* begin RECORD EXTRACTS *
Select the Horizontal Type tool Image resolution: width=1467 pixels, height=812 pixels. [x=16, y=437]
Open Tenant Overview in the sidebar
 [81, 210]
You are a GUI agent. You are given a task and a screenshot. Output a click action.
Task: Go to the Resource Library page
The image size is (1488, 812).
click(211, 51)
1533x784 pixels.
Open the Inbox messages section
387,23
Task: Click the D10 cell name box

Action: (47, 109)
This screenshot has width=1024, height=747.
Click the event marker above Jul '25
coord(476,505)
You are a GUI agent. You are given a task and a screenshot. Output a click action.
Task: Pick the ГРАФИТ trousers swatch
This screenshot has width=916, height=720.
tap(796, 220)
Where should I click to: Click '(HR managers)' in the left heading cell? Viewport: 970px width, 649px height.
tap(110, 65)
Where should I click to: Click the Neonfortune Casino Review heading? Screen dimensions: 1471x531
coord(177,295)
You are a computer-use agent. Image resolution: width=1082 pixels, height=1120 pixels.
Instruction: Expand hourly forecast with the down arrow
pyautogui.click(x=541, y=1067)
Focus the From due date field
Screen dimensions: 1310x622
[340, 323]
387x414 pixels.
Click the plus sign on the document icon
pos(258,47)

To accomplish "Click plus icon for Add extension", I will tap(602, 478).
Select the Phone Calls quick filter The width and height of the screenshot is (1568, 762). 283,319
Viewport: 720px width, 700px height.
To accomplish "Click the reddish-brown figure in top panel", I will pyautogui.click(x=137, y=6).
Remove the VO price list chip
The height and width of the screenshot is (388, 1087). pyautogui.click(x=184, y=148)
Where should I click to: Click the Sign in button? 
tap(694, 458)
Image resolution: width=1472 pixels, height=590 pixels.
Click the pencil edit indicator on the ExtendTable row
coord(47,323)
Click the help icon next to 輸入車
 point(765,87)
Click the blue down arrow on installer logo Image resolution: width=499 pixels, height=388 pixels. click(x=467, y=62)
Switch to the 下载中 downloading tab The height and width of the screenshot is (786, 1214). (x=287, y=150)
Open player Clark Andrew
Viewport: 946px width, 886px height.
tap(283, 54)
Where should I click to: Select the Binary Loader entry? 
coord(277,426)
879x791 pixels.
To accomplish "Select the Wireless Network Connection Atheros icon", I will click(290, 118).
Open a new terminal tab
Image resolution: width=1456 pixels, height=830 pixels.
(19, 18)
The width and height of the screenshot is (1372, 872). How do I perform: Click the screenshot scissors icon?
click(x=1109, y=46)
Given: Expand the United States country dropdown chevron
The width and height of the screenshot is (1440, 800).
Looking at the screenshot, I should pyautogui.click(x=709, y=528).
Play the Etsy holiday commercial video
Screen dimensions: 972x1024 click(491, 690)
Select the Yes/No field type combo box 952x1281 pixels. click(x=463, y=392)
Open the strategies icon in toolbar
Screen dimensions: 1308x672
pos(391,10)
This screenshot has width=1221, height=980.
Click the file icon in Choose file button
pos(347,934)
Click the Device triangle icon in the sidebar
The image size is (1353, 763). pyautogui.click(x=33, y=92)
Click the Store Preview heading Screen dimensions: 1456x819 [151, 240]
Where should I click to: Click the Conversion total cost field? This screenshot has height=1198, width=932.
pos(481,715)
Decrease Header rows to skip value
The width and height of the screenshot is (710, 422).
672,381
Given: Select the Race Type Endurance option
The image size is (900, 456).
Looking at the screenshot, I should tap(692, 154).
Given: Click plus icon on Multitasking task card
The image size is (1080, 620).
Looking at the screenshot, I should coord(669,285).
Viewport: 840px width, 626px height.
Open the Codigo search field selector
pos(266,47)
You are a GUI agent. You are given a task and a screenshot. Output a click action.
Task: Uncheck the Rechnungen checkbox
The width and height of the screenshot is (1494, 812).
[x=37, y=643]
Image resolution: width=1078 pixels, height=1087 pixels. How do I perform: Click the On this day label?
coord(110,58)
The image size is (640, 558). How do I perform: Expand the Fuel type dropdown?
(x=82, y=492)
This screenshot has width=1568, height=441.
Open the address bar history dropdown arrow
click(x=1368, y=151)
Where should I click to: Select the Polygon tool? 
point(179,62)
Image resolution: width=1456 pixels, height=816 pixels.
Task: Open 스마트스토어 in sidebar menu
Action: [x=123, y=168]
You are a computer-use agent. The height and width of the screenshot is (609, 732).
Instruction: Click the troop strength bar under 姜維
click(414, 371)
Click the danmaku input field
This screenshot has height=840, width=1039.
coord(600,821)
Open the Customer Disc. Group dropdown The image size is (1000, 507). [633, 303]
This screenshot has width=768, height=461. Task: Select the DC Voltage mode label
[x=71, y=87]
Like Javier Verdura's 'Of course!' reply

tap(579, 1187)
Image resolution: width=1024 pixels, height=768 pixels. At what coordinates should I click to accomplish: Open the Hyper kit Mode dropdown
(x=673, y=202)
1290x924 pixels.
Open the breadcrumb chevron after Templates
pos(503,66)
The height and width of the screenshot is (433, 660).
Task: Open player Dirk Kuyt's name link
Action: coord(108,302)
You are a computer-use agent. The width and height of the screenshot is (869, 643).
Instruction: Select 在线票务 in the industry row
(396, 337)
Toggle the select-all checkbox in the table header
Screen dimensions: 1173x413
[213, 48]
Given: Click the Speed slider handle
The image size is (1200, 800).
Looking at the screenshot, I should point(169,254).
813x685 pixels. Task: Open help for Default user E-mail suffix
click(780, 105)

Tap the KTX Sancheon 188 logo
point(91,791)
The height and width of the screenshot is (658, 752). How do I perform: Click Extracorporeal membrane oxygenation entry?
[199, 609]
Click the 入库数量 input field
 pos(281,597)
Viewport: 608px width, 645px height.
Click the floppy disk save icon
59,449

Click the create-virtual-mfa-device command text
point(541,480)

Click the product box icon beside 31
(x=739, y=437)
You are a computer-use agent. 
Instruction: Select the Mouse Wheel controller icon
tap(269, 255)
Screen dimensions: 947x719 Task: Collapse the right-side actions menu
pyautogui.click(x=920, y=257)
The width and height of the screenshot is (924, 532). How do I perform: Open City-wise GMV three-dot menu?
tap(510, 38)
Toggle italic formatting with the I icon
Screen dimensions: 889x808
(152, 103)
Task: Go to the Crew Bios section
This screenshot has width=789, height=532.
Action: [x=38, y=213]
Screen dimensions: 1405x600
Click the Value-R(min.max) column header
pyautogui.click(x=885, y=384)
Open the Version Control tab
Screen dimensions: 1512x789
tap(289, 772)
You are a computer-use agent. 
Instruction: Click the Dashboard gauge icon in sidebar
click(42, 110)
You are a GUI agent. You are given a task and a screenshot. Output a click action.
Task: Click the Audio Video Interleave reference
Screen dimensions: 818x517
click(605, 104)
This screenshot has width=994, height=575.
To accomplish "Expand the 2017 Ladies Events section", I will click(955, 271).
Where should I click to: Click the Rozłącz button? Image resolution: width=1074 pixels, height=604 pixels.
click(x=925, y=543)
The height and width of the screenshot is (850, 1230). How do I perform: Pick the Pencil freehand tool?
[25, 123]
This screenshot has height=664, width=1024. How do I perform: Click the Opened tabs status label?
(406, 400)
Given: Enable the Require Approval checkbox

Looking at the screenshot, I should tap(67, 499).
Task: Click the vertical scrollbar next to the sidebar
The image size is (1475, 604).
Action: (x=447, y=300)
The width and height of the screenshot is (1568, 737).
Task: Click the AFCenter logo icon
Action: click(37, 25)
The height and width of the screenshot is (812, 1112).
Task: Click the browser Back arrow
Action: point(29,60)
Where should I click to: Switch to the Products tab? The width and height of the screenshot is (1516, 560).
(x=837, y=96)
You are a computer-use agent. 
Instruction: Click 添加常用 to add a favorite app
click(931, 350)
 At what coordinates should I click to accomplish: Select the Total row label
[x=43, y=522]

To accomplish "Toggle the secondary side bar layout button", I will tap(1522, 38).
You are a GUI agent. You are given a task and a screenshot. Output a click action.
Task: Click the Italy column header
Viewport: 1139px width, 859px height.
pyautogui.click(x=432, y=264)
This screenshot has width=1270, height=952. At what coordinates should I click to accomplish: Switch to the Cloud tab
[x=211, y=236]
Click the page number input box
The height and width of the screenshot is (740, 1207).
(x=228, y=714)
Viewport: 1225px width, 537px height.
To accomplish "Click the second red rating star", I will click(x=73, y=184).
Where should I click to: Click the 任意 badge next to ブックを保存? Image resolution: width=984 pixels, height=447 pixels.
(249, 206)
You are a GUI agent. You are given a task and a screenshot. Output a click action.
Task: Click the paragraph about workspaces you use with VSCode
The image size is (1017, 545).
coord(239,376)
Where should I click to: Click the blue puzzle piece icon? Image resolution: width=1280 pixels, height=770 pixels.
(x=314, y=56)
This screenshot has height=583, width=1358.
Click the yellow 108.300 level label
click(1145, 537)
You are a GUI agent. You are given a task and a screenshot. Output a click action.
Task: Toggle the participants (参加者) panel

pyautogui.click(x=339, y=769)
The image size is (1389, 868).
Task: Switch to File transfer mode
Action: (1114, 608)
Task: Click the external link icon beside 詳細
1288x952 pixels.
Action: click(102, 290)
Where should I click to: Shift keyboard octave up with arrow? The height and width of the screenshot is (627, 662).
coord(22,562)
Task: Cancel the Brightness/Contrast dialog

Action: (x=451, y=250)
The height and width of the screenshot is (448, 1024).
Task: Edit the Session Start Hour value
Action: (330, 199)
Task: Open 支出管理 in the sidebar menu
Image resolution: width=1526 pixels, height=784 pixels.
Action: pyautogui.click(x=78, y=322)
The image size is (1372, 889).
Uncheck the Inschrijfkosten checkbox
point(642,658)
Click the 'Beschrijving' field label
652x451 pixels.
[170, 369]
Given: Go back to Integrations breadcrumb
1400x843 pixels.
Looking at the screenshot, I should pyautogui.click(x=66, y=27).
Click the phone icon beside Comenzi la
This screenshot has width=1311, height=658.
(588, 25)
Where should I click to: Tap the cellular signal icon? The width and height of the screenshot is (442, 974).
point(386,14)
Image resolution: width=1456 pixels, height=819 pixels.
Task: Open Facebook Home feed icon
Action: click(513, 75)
* end RECORD EXTRACTS *
## PROMPT
Rewrite the lines starting with the line containing "Task: Go to the Crew Bios section" and going on through the line containing "click(x=925, y=543)", replacing "Screen dimensions" with "Screen size" and leaving everything else unchanged. Give only those lines.

## SOLUTION TO THIS PROBLEM
Task: Go to the Crew Bios section
This screenshot has width=789, height=532.
Action: [x=38, y=213]
Screen size: 1405x600
Click the Value-R(min.max) column header
pyautogui.click(x=885, y=384)
Open the Version Control tab
Screen size: 1512x789
tap(289, 772)
You are a computer-use agent. 
Instruction: Click the Dashboard gauge icon in sidebar
click(42, 110)
You are a GUI agent. You are given a task and a screenshot. Output a click action.
Task: Click the Audio Video Interleave reference
Screen size: 818x517
click(605, 104)
This screenshot has width=994, height=575.
To accomplish "Expand the 2017 Ladies Events section", I will click(955, 271).
Where should I click to: Click the Rozłącz button? Image resolution: width=1074 pixels, height=604 pixels.
click(x=925, y=543)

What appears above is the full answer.